Task details: In the blog post below, which fallacy does the writer say the photo of Steve and the writer features?

Quoted text:
In a page and a half or so, create a detailed outline, brief description or draw out a mind map or sketch pictures with words below, whatever, get creative, but give me your resolution and show me how you would argue against change (opposition) and try to point out that there is no prima facie case, the grounds of presuposition should remain intact, status quo should continue...IF IT AINT BROKE, don't fix it.....get my drift? The opposition needs to have an alternative plan in mind, so they should guess what they Gov'ts plan may be and oppose that with a better way to "improve" what is already in place...plus, clash like a color blind designer at Fashion Week baby! CLASH!!! Guess how you might clash with definitional terms in the resolution, any stock issues you know for sure they will present as "contentions" or sub-arguments...Highlight the "dis-ads" or the problematics that come with the government's plan to change things...disadvantages, if you will....emphasize the greater harm that will prevail if the govt changes the status quo with their resolution...show how this is worse than the mild down side of the current system as is...what visual aid would you use to strengthen your argument? When would you put it up? What fallacies will you call the govt on if they make them? How will you summarize creatively and reiterate a strong argument during the rebuttal? Don't forget that even though the Govt begins the case, the leader of the opposition should have some opening comments and a brief introduction prepared as well...stylize your persuasive speaking tactics. rEMEMBER, THIS is not AN ESSAY...Good luck and watch for the humor blog coming next, in audio format for your listening pleasure! PEACE OUT HOME SLICES.
Thursday, October 06, 2005
Photo Time

After class today, I thought I would experiment with photos on the Blog and show Chris and Alfredo that I can blog with the best of 'em! So, your next blogging assignment is to post a photo and identify a fallacy that might be evident in the photo, using Chapter Eight. The photo has to have you in it and, yes, you must have clothes on, Brian! Ok--I'll go first: Here is a picture of Steve and I...It features the faulty analogy fallacy by suggesting that being in love and getting married is ALWAYS happy bliss, LIKE a beautiful day at the beach with crashing waves and a light salty mist, a natural beautiful fantasy......when in reality, it is also like sitting in bumper to bumper traffic....or, say -- like being enlisted in the army, while other days might it is like reading an encyclopedia for nine or so hours straight...so the fallacy comes in when an argument (visual or written) relies too heavily on a particular analogy, insisting that something is LIKE something else, either literal or figurative. This example is figurative because the blissful beach serves as a metaphor for wedded bliss. A literal analogy would be: My marriage is LIKE Tom Cruise and Katy Holmes's marriage. Wait, are they married? Well, anyway, get the picture? AHAHhahaheehahah NO really, I mean it: 'get the picture' and do the assignment before I flunk you. By the way, wouldn't it have been funny if we sent out a wedding photo of the two of us slumped on the couch in wrinkled sweats, watching E.R. and fighting over the remote?

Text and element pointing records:
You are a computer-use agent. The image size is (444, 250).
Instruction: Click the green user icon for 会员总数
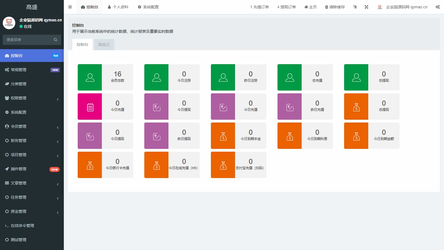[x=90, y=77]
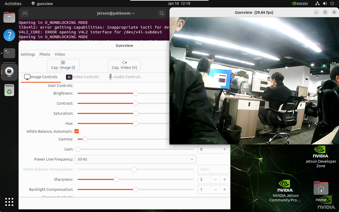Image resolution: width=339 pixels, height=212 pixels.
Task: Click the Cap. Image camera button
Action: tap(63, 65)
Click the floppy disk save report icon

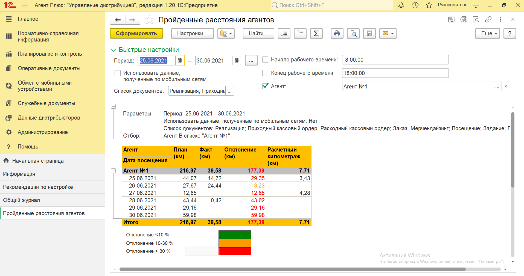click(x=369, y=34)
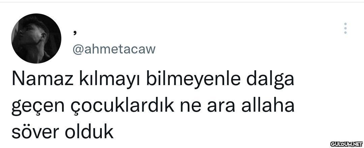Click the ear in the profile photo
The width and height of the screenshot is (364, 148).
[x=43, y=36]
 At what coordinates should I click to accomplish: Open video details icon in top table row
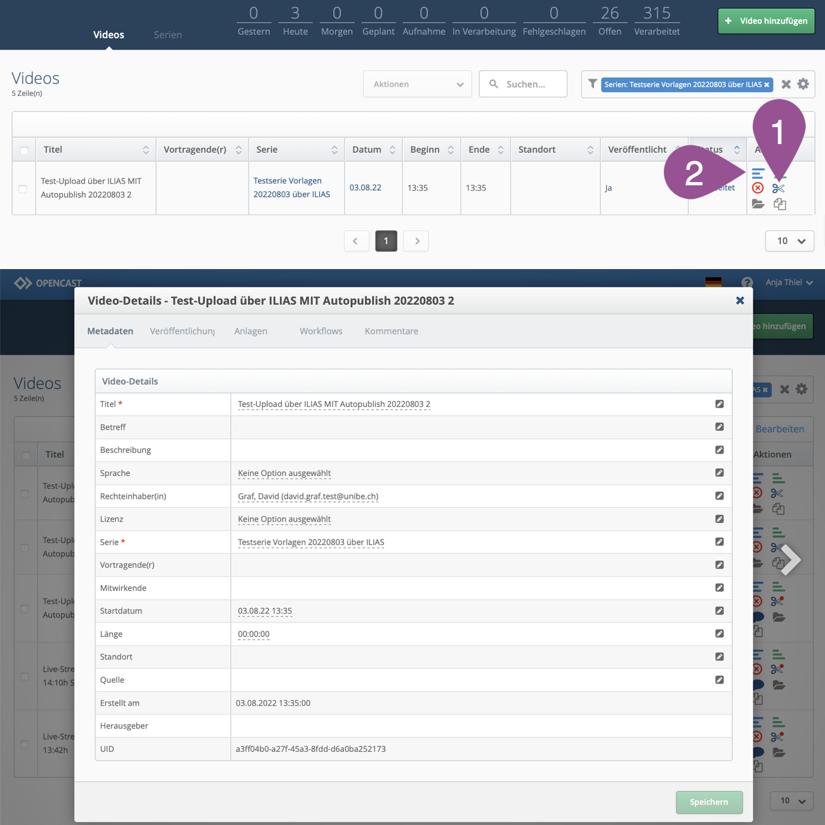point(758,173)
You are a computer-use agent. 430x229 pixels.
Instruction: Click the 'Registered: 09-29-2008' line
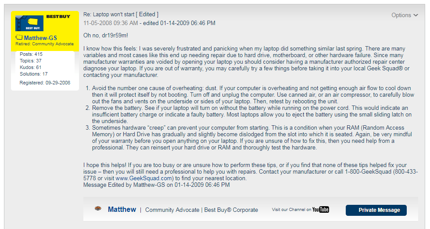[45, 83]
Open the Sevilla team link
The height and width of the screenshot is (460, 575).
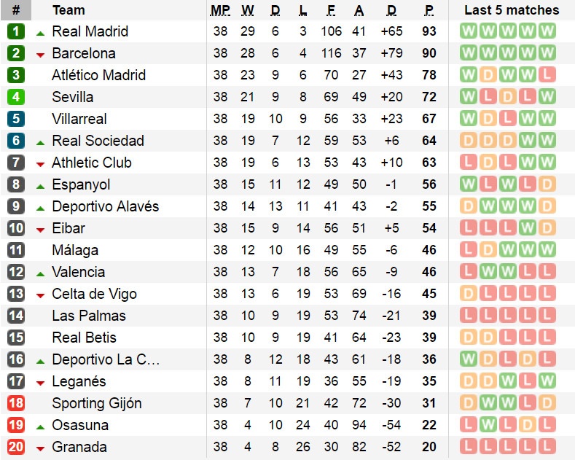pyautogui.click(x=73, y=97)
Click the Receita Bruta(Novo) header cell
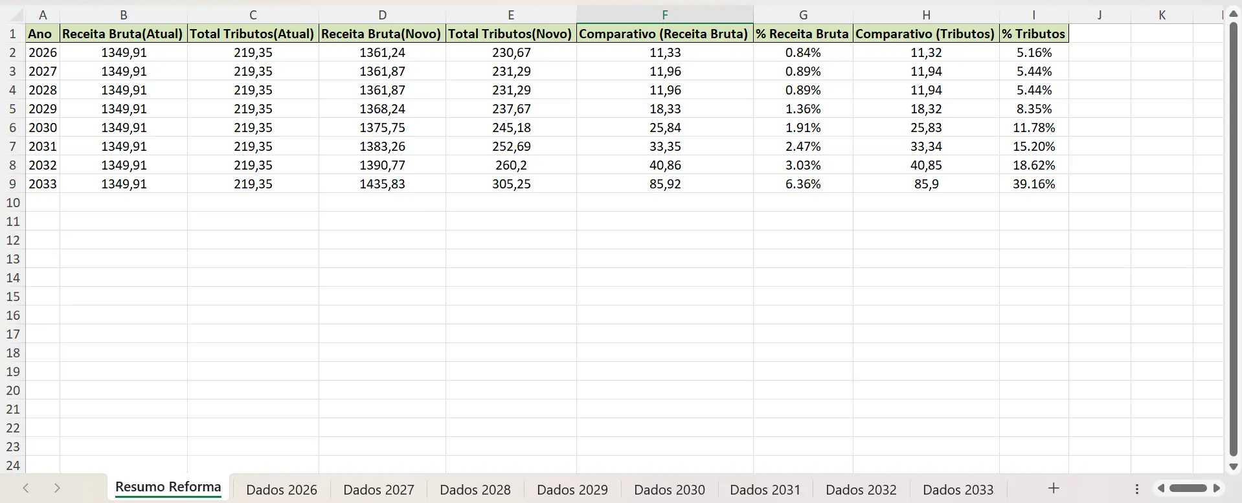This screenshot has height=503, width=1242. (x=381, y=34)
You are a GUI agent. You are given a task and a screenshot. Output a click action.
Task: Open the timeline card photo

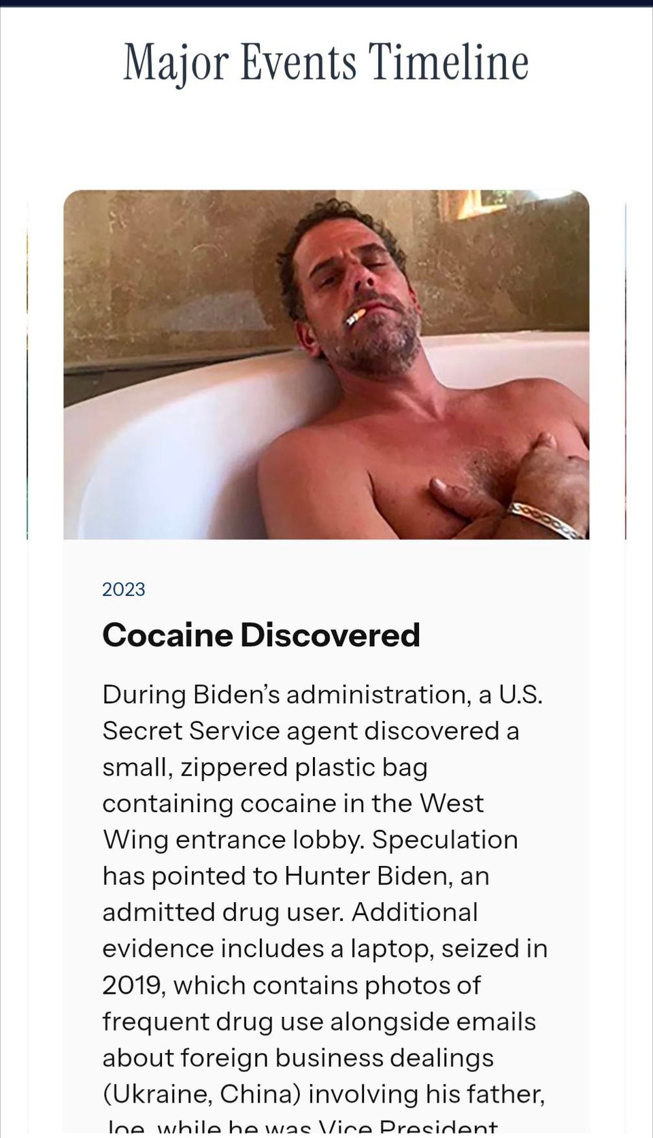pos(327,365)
--
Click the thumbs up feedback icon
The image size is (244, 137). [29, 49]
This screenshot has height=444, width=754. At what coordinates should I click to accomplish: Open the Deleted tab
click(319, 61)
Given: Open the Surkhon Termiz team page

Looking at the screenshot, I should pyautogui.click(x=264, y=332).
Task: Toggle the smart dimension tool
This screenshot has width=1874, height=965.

Task solution: The faulty analogy fallacy.